On the morning of July 8, a shell blew the wall of the bunker in which I was sleeping. I was thrown out of bed and lay in the dark wondering where to run. I felt tiny claws on my bare leg, and groped for a flashlight. A small lizard stared at me, unblinking through the haze of dust. I knocked it off, crawled into my bunk and went back to sleep. Later in the day, I opened my camera bag inside a helicopter and saw the lizard sitting in it. We landed at Dah, a small helipad next to the Indus in the Yaldor sector, which was relatively safe from enemy fire. I set my reptilian friend free among the rocks.
While covering a war, time loses meaning. Hours, days, weeks blur into one another. But days, even months, later, going through the footage one shot then is like reliving every moment. We moved onto Kargil, here I operated with GOC 3 Division, Major General V.K. Budhwar. In their wisdom, army headquarters had ruled that to fly in an army aviation helicopter, I had to be accompanied by the GOC. My father's old command, 70 Infantry Brigade, was now in the hands of Brigadier Devinder Singh. After a five-day march from the road head, the men were zombies. Carrying huge loads along with their weapons and ammunition, they were moving forward. More shelling, more dead and wounded till one lost count of the bodies one saw. We flew from one sector to another, and I marvelled at the human spirit that drove these men on. Some of them hadn't shaved or bathed for weeks and some looked disoriented, yet they listened attentively to orders before moving off to capture yet another hill.

- Dataset excerpts
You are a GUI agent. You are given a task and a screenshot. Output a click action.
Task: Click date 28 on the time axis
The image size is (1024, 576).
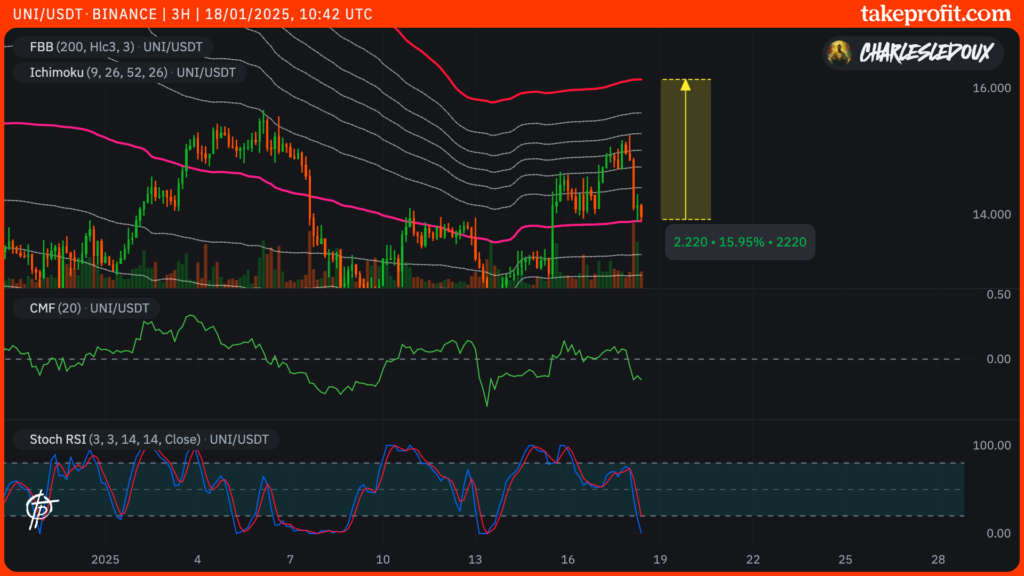click(938, 558)
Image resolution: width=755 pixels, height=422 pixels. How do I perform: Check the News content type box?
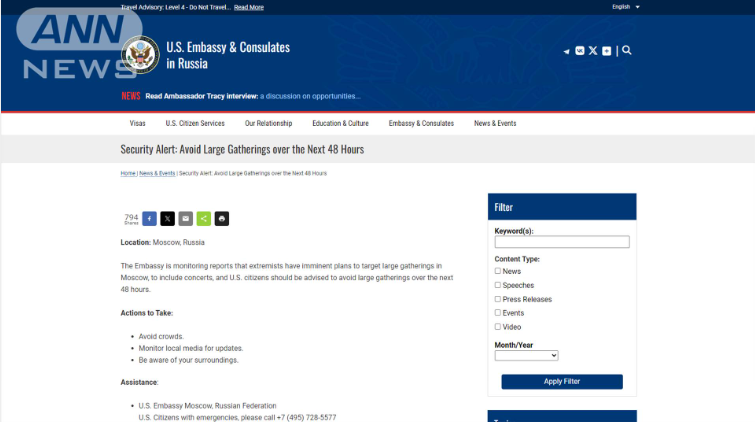(498, 271)
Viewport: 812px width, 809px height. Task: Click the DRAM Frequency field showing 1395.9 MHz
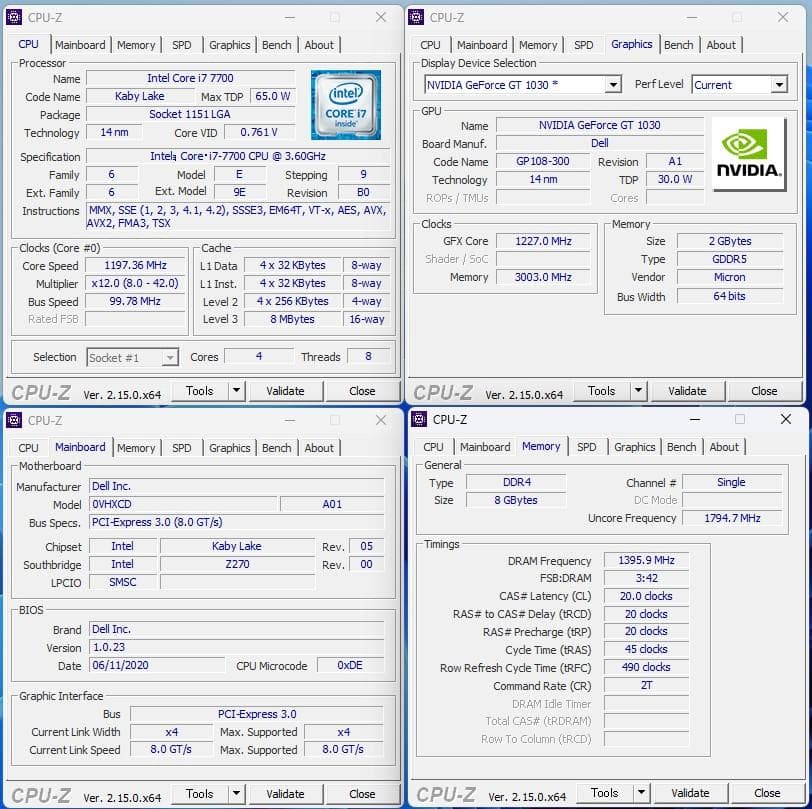point(645,561)
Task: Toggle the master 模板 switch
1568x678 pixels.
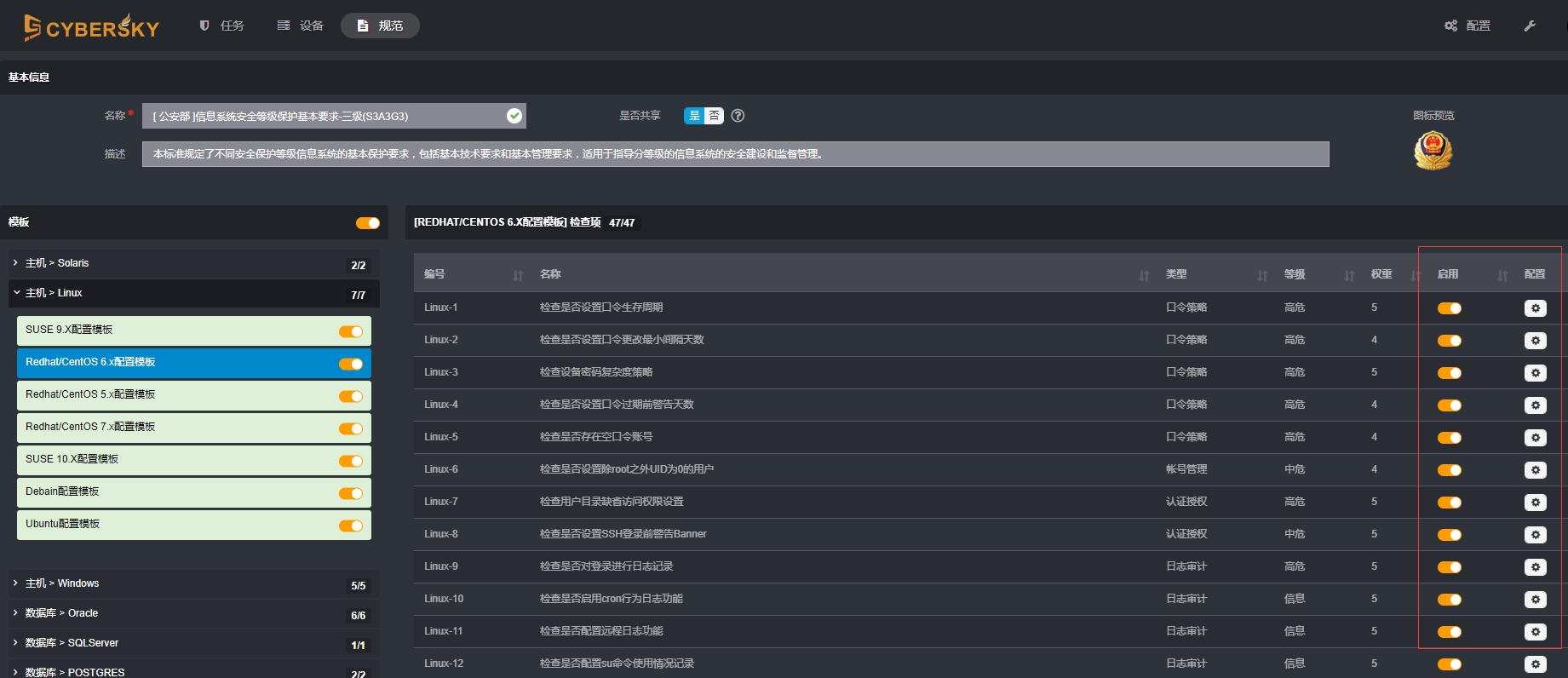Action: coord(367,223)
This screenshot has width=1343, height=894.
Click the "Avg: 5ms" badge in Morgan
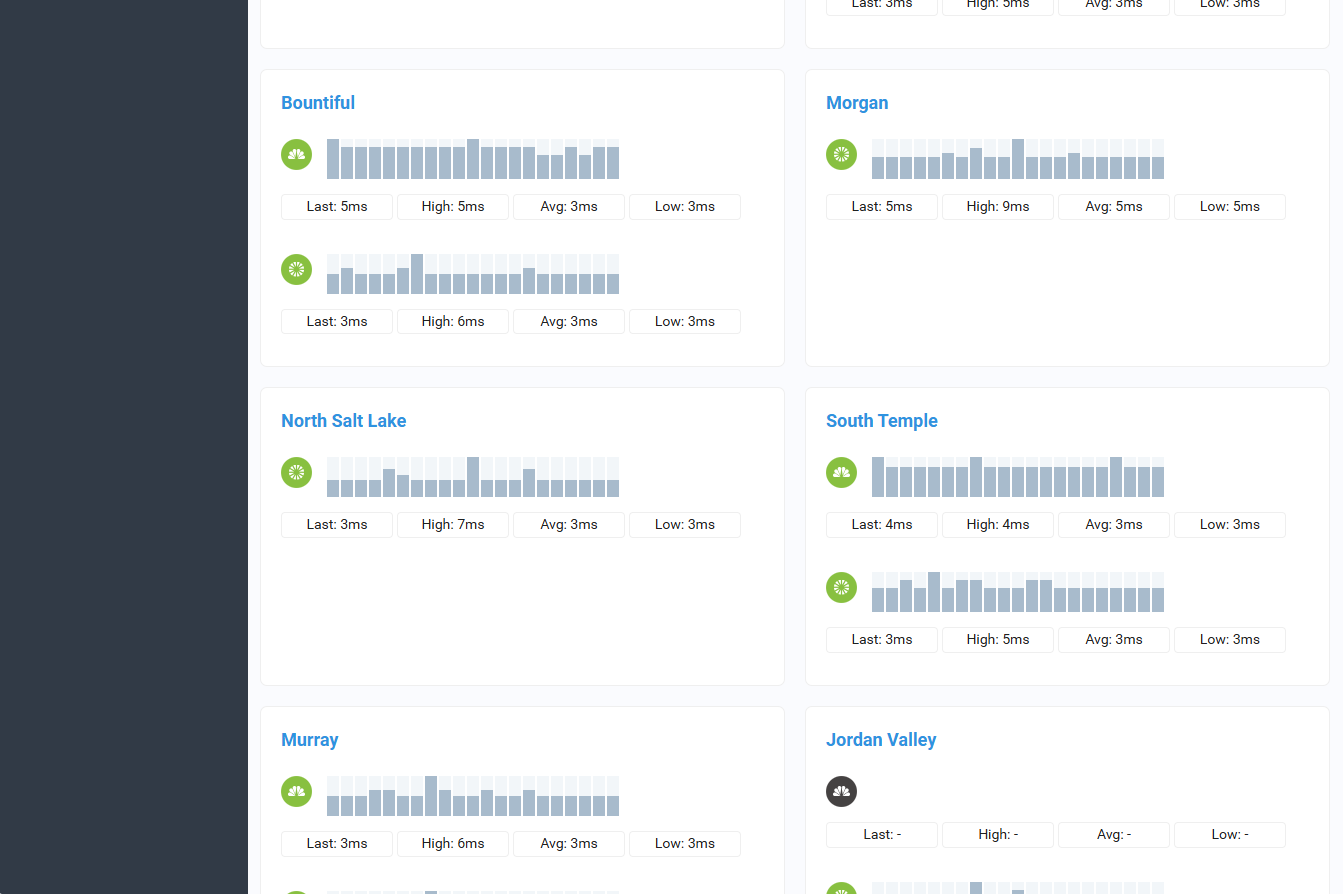coord(1114,207)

- Tasks to perform
1. Reproduce the Kargil passage from "On the morning" up to and including "among the rocks.".
2. Answer these questions from the Kargil passage:
(a) At what helipad did the helicopter land?
(b) Who commanded 70 Infantry Brigade at the time?
(c) How long was the march from the road head?

- Answers to this exercise
1.
On the morning of July 8, a shell blew the wall of the bunker in which I was sleeping. I was thrown out of bed and lay in the dark wondering where to run. I felt tiny claws on my bare leg, and groped for a flashlight. A small lizard stared at me, unblinking through the haze of dust. I knocked it off, crawled into my bunk and went back to sleep. Later in the day, I opened my camera bag inside a helicopter and saw the lizard sitting in it. We landed at Dah, a small helipad next to the Indus in the Yaldor sector, which was relatively safe from enemy fire. I set my reptilian friend free among the rocks.

2.
(a) Dah, a small helipad next to the Indus in the Yaldor sector.
(b) Brigadier Devinder Singh.
(c) Five days.